What you will do =
[1] In the passage on molten salt in solar power plants, answer the following:
(a) How many mirrors/heliostats does Gemasolar have?
(b) At what temperature does Andasol store heat?
(c) What substance does the Wilson Solar Grill heat, and to what temperature?
[2] Which plants in the passage on molten salt in solar power plants have a power rating in MWe? Give each one's name and rating.

[Opening Source text section]

Using molten salt in the CSP system as the transfer fluid which also stores heat, enables operation into the evening, thus approximating to much of the daily load demand profile. Spain’s 20 MWe Gemasolar (formerly Solar Tres) plant has 2500 mirrors/ heliostats, each 115 m2 and molten salt storage, claiming to be the world’s first near base-load CSP plant, with 63% capacity factor. Its cost is reported to be $33,000 /kW. Spain’s 200 MWe Andasol plant also uses molten salt heat storage, as does California’s 280 MWe Solana and Nevada’s 110 MWe Crescent Dunes plant with power tower and 10-hour heat storage claimed. The salt used may be 60% sodium nitrate, 40% potassium nitrate with melting point 220°C. Andasol stores heat at 400°C and requires 75 t of salt per MW of heat. Its condensers require 5 L/kWh for cooling. Spain’s Gemasolar employs 6250 tonnes of salt. Solana uses 125,000 tonnes of salt, kept at 277°C. In Colorado the 2×100 MWe SolarReserve plant in San Luis Valley will use molten salt.
A small portable CSP unit – the Wilson Solar Grill – uses a Fresnel lens to heat lithium nitrate to 230°C so that it can cook food after dark.

[Closing Source text section]
[Opening Source material section]

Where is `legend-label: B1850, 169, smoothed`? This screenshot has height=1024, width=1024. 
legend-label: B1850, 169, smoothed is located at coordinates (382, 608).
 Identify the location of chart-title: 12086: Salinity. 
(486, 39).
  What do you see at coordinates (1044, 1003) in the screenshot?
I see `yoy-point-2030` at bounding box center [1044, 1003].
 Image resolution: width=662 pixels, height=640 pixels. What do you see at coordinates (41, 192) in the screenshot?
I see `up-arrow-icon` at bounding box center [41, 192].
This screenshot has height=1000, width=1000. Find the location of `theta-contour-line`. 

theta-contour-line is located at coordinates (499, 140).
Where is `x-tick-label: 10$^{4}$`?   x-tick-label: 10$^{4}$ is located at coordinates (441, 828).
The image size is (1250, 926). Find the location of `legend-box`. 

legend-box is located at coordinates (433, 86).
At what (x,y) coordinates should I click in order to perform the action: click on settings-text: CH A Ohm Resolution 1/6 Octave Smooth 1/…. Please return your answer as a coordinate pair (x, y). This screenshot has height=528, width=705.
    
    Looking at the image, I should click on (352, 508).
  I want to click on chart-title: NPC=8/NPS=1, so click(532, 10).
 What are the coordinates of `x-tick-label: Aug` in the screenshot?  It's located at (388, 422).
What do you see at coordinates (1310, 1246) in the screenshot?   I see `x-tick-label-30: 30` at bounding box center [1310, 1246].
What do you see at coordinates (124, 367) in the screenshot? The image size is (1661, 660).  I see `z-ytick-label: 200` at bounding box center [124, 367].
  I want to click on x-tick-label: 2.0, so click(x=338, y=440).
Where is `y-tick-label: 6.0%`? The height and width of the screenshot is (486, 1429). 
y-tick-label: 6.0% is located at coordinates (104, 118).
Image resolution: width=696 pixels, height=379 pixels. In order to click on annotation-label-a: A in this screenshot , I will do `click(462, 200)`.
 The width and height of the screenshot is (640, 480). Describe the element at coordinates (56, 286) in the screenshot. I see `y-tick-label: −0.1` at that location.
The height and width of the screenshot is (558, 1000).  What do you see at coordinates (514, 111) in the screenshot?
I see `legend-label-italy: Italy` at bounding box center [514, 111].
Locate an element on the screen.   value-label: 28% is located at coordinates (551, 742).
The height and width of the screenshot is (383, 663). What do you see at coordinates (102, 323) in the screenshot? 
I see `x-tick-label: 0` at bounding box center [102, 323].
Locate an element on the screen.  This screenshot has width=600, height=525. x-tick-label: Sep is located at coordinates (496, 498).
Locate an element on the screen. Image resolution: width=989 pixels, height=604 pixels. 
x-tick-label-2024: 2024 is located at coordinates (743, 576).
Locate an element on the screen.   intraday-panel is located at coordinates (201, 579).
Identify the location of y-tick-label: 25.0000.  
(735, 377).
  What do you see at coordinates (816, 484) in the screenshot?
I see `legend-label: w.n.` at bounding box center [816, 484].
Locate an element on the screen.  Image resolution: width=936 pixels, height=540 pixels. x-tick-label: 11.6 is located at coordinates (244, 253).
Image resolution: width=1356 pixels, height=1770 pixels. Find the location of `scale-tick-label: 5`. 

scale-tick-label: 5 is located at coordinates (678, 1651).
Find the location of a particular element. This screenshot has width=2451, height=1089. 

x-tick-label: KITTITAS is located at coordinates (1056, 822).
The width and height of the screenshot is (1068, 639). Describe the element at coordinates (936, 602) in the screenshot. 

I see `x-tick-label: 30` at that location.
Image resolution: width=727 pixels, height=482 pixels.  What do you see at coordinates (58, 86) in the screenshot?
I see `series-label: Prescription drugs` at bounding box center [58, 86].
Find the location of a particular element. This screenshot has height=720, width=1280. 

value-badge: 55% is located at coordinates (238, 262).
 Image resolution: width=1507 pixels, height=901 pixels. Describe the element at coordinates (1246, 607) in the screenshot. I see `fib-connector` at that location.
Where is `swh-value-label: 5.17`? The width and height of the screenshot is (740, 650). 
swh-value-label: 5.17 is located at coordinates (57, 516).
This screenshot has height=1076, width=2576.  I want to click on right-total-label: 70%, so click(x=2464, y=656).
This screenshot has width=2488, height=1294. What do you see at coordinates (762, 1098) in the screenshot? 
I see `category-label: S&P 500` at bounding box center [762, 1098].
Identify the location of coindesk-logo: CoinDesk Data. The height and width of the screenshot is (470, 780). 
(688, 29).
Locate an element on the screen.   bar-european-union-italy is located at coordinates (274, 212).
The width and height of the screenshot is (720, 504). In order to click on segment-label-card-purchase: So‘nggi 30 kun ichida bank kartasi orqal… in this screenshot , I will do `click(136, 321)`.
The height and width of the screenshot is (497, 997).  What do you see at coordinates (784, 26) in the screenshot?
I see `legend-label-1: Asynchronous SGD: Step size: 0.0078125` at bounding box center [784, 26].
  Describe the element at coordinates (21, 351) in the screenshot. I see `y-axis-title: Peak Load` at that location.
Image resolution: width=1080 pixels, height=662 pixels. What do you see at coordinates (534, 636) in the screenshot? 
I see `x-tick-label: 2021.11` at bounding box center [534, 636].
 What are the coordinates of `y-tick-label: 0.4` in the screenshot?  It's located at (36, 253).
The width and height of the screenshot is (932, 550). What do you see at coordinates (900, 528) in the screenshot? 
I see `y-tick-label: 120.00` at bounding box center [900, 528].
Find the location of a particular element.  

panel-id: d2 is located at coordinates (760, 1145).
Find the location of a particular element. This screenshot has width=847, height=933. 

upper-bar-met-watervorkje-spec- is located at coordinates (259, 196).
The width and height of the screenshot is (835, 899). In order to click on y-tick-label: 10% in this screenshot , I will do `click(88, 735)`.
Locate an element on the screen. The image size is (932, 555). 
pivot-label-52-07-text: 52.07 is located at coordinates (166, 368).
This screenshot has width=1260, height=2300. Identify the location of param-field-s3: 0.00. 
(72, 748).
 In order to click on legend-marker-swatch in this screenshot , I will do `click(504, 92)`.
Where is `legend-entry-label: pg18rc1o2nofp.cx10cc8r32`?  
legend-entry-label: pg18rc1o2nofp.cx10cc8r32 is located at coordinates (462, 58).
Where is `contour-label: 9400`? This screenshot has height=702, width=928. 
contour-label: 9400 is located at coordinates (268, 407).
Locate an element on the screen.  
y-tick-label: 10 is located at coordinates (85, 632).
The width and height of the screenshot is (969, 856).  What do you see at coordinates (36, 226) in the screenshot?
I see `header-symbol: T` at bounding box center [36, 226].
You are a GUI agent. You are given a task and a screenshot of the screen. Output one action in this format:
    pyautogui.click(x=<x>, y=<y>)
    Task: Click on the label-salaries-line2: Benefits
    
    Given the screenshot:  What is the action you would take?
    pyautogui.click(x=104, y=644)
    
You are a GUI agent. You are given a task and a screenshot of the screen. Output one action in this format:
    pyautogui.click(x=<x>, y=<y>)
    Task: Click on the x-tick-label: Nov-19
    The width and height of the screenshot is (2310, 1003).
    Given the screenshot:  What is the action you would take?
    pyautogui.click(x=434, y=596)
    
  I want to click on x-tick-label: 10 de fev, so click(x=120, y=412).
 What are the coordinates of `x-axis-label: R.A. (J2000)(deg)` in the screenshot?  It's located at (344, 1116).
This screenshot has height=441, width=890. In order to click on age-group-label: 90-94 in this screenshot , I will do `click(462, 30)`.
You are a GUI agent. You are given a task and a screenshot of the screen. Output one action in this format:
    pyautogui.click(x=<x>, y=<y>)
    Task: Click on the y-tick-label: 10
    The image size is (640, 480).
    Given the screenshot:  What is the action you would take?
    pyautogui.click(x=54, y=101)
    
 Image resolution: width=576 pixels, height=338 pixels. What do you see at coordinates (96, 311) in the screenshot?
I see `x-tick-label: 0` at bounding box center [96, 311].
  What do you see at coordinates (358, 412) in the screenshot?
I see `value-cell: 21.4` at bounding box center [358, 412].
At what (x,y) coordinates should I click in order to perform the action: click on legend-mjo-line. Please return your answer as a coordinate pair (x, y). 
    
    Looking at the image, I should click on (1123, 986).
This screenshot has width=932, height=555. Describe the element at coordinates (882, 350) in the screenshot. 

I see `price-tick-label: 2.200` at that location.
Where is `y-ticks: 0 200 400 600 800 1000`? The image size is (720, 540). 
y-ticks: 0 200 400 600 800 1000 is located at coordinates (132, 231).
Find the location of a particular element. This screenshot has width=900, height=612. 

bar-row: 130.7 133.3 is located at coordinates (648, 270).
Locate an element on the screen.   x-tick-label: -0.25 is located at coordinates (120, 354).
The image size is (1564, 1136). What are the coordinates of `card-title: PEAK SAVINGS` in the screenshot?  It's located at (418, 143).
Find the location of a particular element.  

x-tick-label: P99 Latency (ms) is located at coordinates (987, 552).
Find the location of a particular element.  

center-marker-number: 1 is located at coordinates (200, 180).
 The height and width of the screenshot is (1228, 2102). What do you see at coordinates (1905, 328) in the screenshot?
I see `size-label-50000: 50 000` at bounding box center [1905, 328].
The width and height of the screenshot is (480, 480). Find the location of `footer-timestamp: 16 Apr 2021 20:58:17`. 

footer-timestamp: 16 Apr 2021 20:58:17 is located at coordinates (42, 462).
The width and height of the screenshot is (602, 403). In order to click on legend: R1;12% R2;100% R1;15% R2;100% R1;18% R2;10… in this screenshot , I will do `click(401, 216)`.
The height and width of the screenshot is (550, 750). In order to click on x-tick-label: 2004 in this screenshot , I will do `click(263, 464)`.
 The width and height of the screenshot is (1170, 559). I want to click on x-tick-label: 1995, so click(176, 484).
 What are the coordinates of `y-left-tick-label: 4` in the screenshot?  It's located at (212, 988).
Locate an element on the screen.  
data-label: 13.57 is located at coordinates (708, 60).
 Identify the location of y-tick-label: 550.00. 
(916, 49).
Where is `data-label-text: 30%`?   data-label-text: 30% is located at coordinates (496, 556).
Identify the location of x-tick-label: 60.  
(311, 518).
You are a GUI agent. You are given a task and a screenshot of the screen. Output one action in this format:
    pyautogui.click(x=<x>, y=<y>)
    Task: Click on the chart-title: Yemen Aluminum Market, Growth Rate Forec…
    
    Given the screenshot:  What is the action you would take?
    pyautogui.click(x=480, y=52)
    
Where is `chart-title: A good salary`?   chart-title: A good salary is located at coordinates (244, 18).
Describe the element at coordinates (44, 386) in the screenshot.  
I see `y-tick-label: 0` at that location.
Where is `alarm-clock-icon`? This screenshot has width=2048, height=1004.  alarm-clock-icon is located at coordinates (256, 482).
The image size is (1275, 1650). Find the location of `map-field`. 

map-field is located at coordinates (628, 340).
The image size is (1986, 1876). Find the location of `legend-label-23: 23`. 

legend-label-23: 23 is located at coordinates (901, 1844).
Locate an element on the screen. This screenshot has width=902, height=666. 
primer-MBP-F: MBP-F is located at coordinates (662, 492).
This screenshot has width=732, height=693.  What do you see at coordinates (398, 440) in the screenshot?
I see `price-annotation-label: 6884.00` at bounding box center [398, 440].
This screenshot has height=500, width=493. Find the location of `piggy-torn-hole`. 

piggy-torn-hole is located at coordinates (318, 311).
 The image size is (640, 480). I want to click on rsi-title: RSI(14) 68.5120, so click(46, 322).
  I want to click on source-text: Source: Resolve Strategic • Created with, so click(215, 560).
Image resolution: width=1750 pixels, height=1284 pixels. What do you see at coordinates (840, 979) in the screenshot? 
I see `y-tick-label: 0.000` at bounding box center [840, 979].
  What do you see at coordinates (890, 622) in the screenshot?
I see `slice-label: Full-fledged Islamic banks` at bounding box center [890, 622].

[Closing Source material section]

Solutions by task =
[1]
(a) 2500
(b) 400°C
(c) Lithium nitrate, to 230°C

[2]
- Gemasolar (formerly Solar Tres): 20 MWe
- Andasol: 200 MWe
- Solana: 280 MWe
- Crescent Dunes: 110 MWe
- SolarReserve plant in San Luis Valley: 2×100 MWe